Brief ▸
Using the material that follows, output exactly the lines from the one containing "This screenshot has width=1188, height=464." through the one containing "Given: Enable Režim nízké spotřeby checkbox", with both ends kept.

Dataset content ▸
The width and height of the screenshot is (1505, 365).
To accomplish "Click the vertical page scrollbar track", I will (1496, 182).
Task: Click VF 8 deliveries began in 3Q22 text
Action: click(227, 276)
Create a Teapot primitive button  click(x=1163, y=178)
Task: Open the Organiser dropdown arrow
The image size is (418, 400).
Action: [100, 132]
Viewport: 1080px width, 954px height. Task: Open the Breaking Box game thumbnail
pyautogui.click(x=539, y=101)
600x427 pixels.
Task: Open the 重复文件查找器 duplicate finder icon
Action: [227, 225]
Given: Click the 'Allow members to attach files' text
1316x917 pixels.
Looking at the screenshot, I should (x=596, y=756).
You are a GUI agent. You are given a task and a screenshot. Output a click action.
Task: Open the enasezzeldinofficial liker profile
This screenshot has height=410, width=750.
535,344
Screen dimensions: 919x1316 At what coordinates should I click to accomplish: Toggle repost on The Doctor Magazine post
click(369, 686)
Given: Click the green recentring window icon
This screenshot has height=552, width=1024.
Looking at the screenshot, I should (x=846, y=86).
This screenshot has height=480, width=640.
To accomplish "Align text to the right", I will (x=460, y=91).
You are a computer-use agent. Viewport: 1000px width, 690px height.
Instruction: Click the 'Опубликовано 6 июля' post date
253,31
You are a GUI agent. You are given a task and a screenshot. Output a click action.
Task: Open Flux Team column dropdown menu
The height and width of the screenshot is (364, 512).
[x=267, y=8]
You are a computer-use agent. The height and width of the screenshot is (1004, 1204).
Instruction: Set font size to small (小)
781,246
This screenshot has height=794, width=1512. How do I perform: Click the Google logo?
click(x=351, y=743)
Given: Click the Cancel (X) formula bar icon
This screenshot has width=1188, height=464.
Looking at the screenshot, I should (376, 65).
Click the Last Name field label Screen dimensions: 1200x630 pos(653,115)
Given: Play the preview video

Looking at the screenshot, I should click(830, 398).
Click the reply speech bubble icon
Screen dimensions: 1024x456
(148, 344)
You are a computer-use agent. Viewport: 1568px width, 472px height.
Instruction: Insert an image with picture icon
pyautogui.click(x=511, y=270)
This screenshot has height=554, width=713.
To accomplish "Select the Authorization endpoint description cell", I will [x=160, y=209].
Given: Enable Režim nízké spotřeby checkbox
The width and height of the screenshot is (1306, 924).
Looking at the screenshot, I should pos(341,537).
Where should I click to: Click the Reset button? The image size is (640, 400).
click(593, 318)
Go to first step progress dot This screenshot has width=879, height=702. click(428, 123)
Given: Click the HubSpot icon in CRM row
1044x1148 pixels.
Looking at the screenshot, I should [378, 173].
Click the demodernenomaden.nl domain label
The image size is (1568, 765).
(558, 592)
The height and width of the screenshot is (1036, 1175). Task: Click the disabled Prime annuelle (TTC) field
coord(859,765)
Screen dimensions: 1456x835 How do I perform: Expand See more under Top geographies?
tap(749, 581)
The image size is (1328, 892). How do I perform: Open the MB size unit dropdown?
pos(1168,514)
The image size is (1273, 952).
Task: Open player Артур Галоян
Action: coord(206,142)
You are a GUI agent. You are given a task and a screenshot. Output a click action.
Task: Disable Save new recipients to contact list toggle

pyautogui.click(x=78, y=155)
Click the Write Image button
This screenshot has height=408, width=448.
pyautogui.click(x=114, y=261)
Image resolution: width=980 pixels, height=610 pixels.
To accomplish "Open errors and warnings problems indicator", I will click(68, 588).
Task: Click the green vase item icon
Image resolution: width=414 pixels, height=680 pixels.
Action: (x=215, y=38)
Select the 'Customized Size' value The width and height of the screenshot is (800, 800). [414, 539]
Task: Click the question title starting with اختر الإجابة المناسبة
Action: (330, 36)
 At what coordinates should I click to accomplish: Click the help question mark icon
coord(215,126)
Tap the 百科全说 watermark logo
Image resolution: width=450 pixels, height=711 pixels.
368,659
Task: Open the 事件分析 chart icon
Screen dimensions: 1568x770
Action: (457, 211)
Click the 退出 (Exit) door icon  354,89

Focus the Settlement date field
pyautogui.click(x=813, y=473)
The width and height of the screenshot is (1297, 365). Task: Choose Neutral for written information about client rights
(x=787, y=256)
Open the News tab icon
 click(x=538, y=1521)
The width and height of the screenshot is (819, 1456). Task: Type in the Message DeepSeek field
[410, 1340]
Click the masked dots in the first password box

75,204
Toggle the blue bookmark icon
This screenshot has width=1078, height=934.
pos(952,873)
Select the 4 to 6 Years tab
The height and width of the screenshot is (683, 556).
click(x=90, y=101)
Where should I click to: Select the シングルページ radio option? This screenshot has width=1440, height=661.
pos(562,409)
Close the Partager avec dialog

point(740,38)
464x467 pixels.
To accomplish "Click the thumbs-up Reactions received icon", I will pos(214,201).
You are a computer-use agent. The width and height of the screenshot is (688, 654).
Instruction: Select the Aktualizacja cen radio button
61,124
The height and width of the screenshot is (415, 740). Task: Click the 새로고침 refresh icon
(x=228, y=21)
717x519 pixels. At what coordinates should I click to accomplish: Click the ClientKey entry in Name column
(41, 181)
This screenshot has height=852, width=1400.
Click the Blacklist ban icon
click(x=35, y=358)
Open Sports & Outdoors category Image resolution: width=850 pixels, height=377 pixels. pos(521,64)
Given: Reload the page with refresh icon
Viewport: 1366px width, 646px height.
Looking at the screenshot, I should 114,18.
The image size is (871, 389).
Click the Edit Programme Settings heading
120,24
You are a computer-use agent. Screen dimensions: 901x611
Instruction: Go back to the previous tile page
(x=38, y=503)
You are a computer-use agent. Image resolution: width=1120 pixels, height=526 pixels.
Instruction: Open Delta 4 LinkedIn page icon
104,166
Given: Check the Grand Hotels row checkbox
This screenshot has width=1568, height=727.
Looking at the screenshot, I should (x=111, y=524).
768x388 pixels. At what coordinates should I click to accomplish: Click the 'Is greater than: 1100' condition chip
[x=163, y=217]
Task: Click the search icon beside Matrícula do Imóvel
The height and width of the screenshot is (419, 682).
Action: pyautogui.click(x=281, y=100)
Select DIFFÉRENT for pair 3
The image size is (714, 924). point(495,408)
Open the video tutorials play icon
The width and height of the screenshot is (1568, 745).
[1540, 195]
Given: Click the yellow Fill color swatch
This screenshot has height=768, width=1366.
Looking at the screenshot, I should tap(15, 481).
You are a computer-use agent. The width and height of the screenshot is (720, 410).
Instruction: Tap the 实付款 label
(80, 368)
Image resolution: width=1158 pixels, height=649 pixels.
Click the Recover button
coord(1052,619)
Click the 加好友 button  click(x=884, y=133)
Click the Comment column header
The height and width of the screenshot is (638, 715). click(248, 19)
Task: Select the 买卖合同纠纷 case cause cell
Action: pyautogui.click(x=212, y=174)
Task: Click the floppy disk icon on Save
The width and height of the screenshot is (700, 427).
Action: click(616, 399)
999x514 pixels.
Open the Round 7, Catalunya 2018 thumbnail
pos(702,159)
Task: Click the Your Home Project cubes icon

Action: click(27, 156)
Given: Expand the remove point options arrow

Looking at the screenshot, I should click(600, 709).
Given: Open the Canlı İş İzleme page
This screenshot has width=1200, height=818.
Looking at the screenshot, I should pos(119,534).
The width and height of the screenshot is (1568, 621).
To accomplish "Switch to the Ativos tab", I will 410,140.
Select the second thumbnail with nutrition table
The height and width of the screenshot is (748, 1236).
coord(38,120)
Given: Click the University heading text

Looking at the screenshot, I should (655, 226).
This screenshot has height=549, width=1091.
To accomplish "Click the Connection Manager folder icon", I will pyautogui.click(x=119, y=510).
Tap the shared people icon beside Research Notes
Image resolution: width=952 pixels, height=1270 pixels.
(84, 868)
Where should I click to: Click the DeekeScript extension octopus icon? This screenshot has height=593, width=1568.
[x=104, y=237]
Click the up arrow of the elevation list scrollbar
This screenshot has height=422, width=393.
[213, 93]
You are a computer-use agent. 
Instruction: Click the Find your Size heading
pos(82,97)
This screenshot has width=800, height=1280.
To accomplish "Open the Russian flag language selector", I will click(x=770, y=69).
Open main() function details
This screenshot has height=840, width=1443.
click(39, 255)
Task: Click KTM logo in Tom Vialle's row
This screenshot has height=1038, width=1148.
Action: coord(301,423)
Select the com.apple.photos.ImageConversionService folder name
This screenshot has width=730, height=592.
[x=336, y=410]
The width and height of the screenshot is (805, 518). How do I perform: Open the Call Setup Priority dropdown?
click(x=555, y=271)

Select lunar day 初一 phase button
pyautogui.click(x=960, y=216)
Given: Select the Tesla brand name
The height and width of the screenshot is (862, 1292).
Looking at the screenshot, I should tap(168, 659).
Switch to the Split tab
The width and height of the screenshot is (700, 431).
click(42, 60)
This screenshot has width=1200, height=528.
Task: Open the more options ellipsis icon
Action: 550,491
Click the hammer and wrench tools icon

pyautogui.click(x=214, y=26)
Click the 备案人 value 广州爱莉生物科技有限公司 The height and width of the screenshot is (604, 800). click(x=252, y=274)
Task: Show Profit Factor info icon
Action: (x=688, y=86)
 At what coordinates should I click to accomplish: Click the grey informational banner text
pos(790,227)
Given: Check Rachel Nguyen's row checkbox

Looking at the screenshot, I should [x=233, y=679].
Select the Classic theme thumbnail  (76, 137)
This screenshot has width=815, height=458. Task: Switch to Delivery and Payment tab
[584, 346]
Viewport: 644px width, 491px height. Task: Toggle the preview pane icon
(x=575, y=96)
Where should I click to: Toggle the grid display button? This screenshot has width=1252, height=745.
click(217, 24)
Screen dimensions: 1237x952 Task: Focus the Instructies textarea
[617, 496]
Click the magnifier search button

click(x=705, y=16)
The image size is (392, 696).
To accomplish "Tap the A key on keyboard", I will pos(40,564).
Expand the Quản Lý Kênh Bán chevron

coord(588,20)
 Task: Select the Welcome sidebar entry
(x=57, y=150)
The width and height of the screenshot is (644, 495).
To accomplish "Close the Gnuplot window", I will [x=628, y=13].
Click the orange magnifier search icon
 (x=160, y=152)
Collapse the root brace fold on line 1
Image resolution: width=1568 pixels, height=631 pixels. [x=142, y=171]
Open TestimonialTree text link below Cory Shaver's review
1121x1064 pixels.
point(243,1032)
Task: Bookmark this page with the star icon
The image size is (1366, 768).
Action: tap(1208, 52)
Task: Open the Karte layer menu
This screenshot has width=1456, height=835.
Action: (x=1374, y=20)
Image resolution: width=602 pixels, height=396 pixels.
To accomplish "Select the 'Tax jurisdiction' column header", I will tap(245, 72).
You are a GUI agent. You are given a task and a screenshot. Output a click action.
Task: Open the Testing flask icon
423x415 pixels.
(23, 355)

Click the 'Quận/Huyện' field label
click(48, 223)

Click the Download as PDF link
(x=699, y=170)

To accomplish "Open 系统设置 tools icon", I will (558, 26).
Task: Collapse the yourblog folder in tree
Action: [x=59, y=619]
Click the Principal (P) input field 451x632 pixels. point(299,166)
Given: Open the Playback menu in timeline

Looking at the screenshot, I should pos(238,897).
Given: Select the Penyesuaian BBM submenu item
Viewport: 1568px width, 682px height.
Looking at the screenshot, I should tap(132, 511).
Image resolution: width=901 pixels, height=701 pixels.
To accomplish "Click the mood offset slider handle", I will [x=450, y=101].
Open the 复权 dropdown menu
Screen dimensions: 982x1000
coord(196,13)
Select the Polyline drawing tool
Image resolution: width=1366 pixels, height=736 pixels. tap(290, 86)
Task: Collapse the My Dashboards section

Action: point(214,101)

Answer section ▸
This screenshot has width=1188, height=464.
Looking at the screenshot, I should (376, 65).
Click the Last Name field label Screen dimensions: 1200x630 pos(653,115)
Given: Play the preview video

Looking at the screenshot, I should click(830, 398).
Click the reply speech bubble icon
Screen dimensions: 1024x456
(148, 344)
You are a computer-use agent. Viewport: 1568px width, 472px height.
Instruction: Insert an image with picture icon
pyautogui.click(x=511, y=270)
This screenshot has height=554, width=713.
To accomplish "Select the Authorization endpoint description cell", I will [x=160, y=209].
Given: Enable Režim nízké spotřeby checkbox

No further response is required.